Scan the data below. Pull out each line where "will" occurs.

SUPPLIED RECORDS Start Marker

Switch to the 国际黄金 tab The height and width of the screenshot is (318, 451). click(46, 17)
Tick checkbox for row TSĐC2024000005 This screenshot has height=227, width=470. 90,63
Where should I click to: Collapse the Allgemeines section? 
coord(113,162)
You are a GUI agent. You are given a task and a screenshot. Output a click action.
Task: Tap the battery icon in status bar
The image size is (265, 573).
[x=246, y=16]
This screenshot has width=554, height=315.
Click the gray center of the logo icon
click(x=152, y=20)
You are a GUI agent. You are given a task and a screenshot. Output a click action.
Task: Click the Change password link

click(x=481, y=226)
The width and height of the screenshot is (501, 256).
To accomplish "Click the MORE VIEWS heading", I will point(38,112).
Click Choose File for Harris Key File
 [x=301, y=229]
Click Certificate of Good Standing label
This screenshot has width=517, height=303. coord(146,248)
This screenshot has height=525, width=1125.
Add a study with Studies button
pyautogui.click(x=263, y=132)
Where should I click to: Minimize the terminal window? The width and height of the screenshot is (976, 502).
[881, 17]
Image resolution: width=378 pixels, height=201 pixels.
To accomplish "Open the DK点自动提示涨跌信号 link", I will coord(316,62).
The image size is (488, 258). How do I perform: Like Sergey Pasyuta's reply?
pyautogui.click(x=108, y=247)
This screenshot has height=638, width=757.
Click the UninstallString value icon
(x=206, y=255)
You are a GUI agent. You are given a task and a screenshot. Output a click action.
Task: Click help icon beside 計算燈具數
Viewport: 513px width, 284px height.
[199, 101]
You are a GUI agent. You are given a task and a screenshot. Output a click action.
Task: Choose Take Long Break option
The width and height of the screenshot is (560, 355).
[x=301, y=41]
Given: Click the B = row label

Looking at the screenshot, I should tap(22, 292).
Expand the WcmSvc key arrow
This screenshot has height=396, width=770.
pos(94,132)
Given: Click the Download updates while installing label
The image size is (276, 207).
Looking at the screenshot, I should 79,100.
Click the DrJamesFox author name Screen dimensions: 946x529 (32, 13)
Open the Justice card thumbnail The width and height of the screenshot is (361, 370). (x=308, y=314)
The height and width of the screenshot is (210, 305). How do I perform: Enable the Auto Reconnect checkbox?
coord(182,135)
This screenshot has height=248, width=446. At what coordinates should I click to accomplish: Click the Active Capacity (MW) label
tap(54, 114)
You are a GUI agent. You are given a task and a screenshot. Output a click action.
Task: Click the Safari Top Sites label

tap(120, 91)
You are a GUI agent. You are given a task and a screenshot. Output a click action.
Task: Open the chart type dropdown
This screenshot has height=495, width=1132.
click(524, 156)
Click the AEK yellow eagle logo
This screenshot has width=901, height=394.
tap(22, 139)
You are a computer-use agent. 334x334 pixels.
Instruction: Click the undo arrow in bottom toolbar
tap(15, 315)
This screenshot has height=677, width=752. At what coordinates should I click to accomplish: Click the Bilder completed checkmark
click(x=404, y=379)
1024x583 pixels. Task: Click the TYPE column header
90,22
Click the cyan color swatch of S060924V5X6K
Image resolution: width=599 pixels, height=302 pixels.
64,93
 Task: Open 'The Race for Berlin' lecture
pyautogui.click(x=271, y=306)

SUPPLIED RECORDS End Marker

EXERCISE OUTPUT -
To accomplish "Click the MORE VIEWS heading", I will point(38,112).
To accomplish "Open the DK点自动提示涨跌信号 link", I will coord(316,62).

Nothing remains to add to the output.